10 Haziran 2012 Pazar

44


“Hiç işim olmaz,” dedi Hakan. Hevesi kursağında kalmış biçimde yatağa oturdu. “Benim azıcık olsun dinlenmem gerekiyor. İstersen sen de bekle, 15-20 dakika sonra gidelim, ya da sen git ben birazdan geleyim.”

“Ay çocuk gibisin bugün, uğraşamam seninle. Ben seni iki saattir burada seni bekleyeyim, üstüne bir de nazını çekeyim; onu mu istiyorsun?”

Böyle demesine rağmen Sevda odadan çıkmamıştı. Göz temasını kesmeden talepkâr biçimde bekliyordu Hakan’ın kendisiyle birlikte dışarı çıkmasını. Oysa Hakan, o da göz temasını kesmeden, yavaş yavaş geri gitti ve yatağın kenarına oturdu. Eliyle yanına dokundu hafifçe.

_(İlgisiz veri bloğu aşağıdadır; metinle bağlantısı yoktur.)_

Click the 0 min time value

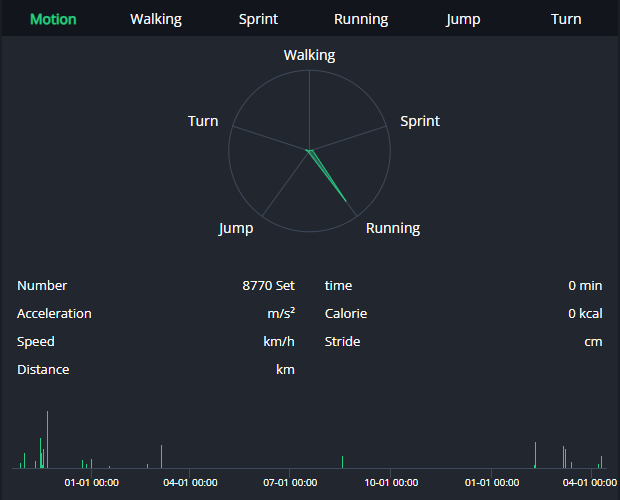click(x=585, y=286)
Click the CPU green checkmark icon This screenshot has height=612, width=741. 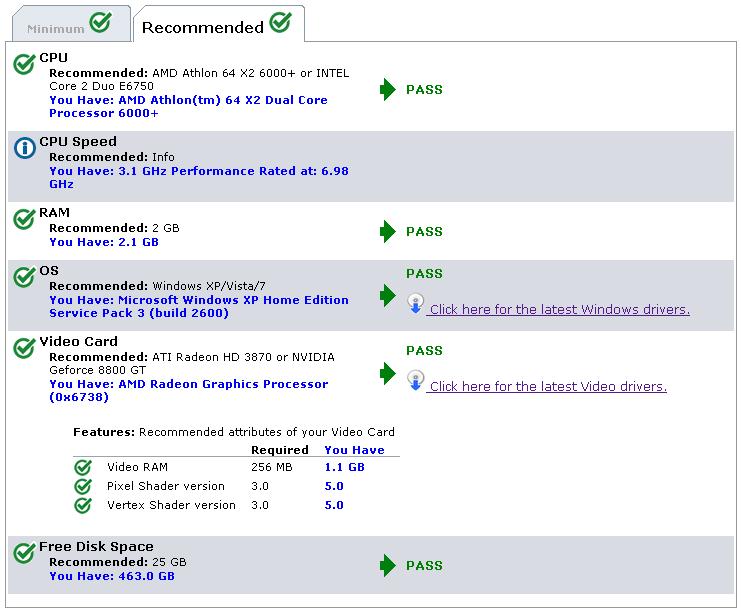pyautogui.click(x=24, y=64)
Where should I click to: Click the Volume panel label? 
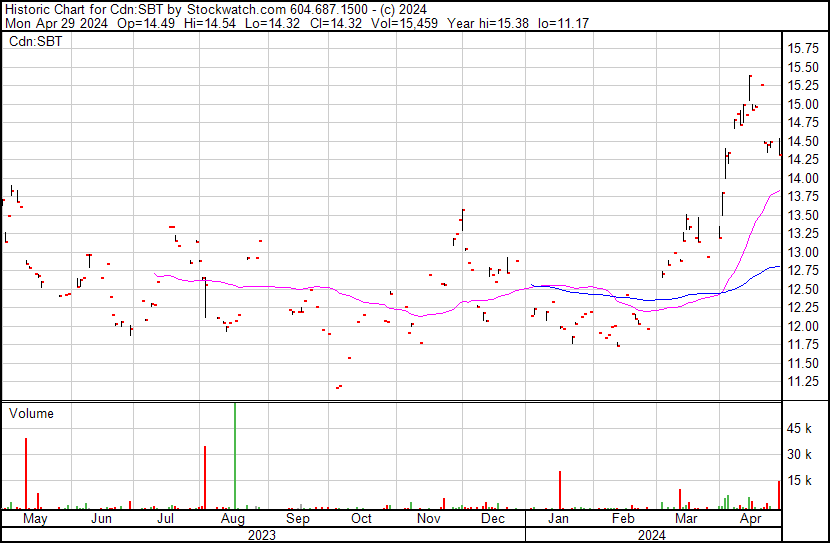coord(31,413)
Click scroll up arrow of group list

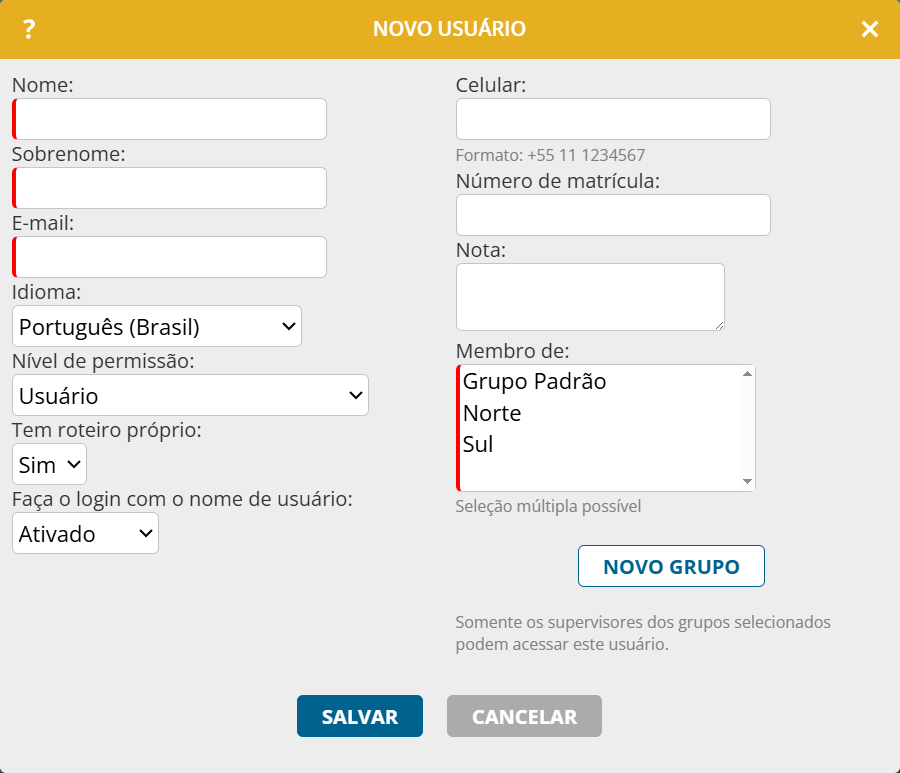coord(747,374)
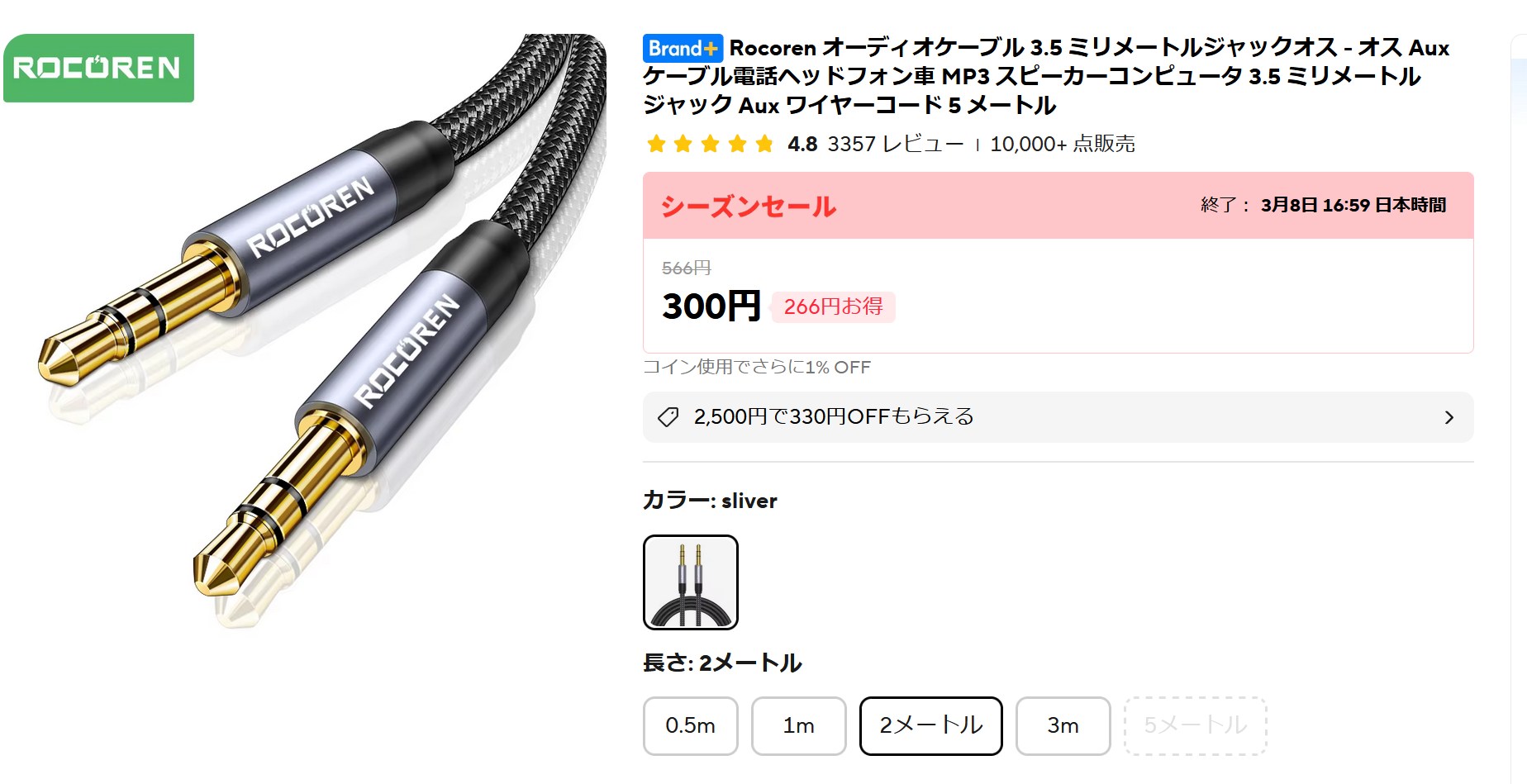Open the 3357 レビュー reviews link
The image size is (1527, 784).
coord(896,144)
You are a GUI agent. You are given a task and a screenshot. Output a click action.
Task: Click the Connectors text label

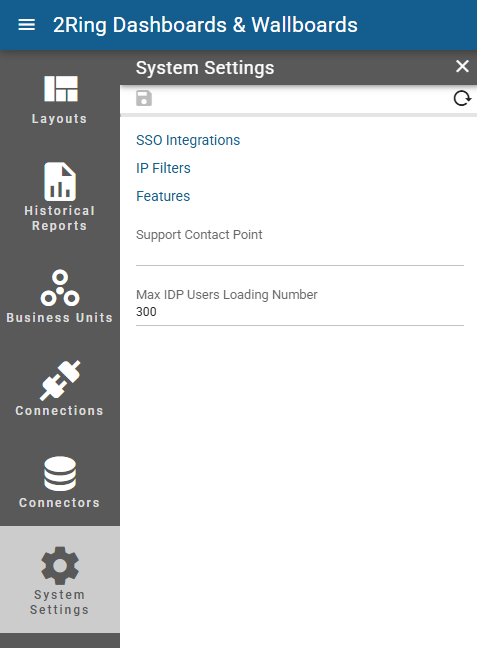click(x=60, y=503)
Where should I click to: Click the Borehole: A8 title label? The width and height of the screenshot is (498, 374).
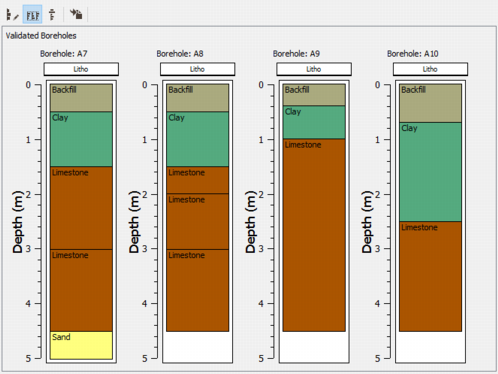[180, 54]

“Gel bak ne anlatacağım,” dedi gülümseyerek. “Neden geç geldiğimi anlatayım sana.”

“Yok, ben yemem bu numaraları. Anlatacaksan gel, yürürken anlat.”

İkisi de karşı tarafın ne istediğini bilmesine rağmen buna yanaşmıyor, ama pazarlığı da kesmiyordu. İki tane tek kişilik bazanın üzerine yerleştirilmiş, küçük pencerenin aydınlattığı çift kişilik bir yataktan, yatağın iki başucundaki iki tahta sehpadan ve iki branda dolaptan başka bir masa ve iki sandalyeden oluşan oda vücut çalımına izin verecek gibi değildi. Çiftliğin merkezine ve yemekhaneye bakan cephede değildi oda, pencereden göz alabildiğine yeşillik ve bulutsuz mavi gökyüzü görünüyor, Sevda Hakan'da aniden uyandırdığı hevesin inmesi için gereken dakikalarda top çevirmek isterken, Hakan hızla gole gitmek için umutsuzca çabalıyordu.

“Çok yoruyor beni şu oğlanlar, hiç acımıyorsun da bana" diyerek son bir hamle yaptı Hakan.

Sevda yüzüne yayılmış gülümsemenin onu ne kadar çekici kıldığını bilse, maçı uzatmamak için hemen suratını sallandırırdı.

“Kalk hadi,” dedi, “millet tarlada ter dökerken sen iyice gevşedin kentsoylular gibi.”

Hakan yenilgiyi kabul edip göz temasını kesti ve yatağa uzanıverdi.

“Gerçekten 15-20 dakika kafayı toplamaya ihtiyacım var. Özür dilerim.”

Bu ümitsiz teslimiyeti ve şefkat talebini pek iplemeyen Sevda arkasını dönecekken durdu, ne zaman tamamlanacağı belirsiz bir hediyenin peşinatı olarak bir öpücük vermek üzere Hakan'ın yanına gitti. Gözleri kapalı kendisini dinleyen Hakan'a yaklaştı, eğilip dudaklarına yapıştı. Hakan kollarıyla onu kavrayıp kaçamaz hale getirmeden önce, yani şaşkınlığı geçip öpücüğe karşılık vermeye başladığı an dudaklarını ayırıverdi. Bir şey söylemeden kapıya gitti, kapıyı açıp dışarı çıktığında da Hakan’ın çok ihtiyaç duyabileceği mahremiyeti engelleyecek biçimde kapıyı açık bıraktı.

Hakan birkaç dakika boyunca kımıldamadan yattıktan sonra gözlerini açtığında oda artık çirkin dört duvardan, baskıcı bir tavandan ve üstündekini silkeleyip atmak isteyen nemrut bir zeminden ibaretti sadece. Mobilyalar da sözleşmiş gibi yaşlı, bezgin duruyorlardı yerlerinde. Hepsine grinin tonları sinmişti.